A agricultura brasileira viveu uma transformação histórica nas últimas décadas. Se antes dependia de tecnologias desenvolvidas para ambientes temperados, hoje se tornou uma das principais referências mundiais em ciência aplicada aos trópicos.

Engenheiro agrônomo, mestre em Irrigação e Drenagem, doutor em Solos e Nutrição de Plantas e PhD em Física do Solo e Modelagem em Agricultura, Durval Dourado Neto: “O Brasil lidera hoje a adoção em larga escala de biodefensivos e biofertilizantes. Utilizamos a própria biodiversidade tropical para o controle natural de pragas e para a fixação biológica de nitrogênio” – Foto: Divulgação

Para o engenheiro agrônomo, mestre em Irrigação e Drenagem, doutor em Solos e Nutrição de Plantas e PhD em Física do Solo e Modelagem em Agricultura, Durval Dourado Neto, o país deixou de importar pacotes tecnológicos incompatíveis com sua realidade para construir soluções próprias, capazes de serem replicadas em outras regiões do planeta. “Como engenheiro agrônomo, compreendi que o avanço da nossa agricultura dependeria de uma forte base em ciência”, afirma.

Segundo ele, a principal contribuição brasileira para outros países tropicais está nas chamadas tecnologias “poupa-terra”, que permitem aumentar a produção preservando recursos naturais.

Uma das maiores conquistas do Brasil foi adaptar culturas originalmente desenvolvidas para regiões temperadas. O desenvolvimento de variedades de soja adaptadas às baixas latitudes é considerado um marco da ciência brasileira e pode beneficiar países africanos com condições edafoclimáticas semelhantes às do Cerrado.

Foto: Roberto Dziura Jr

Outro avanço importante está no Manejo Integrado de Pragas (MIP), desenvolvido para enfrentar a intensa pressão biológica existente nos trópicos. “Criamos protocolos específicos para otimizar a eficiência dos defensivos de forma mais racional, reduzindo custos e impactos”, explica.

Vitrine atual da agricultura brasileira

Na avaliação de Durval, a maior vitrine atual da agricultura brasileira é a expansão dos bioinsumos. “O Brasil lidera hoje a adoção em larga escala de biodefensivos e biofertilizantes.
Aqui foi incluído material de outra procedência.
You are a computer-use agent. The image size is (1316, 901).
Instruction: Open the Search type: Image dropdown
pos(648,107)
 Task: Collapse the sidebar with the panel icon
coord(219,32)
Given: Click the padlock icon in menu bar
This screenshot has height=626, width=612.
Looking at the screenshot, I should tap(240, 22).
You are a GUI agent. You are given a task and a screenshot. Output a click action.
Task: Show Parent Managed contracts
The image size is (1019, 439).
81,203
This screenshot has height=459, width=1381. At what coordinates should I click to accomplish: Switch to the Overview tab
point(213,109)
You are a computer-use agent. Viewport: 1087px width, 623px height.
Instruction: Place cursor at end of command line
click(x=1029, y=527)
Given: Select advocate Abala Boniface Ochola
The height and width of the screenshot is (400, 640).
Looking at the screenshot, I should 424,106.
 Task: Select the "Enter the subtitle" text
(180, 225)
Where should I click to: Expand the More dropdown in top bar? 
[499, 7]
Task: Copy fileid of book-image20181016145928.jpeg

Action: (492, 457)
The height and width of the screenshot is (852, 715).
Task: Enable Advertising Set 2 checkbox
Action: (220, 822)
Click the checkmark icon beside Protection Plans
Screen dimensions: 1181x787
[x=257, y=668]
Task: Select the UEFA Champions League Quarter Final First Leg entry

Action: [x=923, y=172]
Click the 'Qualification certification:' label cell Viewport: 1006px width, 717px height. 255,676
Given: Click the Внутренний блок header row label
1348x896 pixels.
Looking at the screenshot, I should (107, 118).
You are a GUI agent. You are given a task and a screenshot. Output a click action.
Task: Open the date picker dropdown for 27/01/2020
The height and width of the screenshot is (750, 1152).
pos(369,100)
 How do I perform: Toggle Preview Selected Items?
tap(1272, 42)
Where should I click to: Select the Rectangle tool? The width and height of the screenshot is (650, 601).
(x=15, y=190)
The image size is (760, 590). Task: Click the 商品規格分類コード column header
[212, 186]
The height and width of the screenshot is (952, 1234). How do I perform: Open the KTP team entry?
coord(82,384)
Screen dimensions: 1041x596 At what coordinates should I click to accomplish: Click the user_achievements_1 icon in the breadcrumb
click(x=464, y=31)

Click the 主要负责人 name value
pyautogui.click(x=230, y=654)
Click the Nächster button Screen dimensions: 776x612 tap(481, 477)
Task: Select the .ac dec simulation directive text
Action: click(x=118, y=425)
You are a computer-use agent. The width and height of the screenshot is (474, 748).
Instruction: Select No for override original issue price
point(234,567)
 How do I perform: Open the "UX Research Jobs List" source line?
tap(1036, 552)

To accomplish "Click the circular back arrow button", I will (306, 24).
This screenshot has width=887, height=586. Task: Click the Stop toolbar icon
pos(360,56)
Utilizamos a própria biodiversidade tropical para o controle natural de pragas e para a fixação biológica de nitrogênio”, ressalta.

O pesquisador também destaca o melhoramento genético do Nelore, do café, do feijão e da cana-de-açúcar, além da introdução de gramíneas africanas que revolucionaram a pecuária nacional.

Segundo ele, esses avanços permitiram ao Brasil construir o maior e mais eficiente sistema de produção de proteína animal a pasto do mundo.

Para Durval, a ciência tropical desenvolvida no país será cada vez mais importante diante do crescimento da demanda mundial por alimentos e da necessidade de produzir mais com menor impacto ambiental.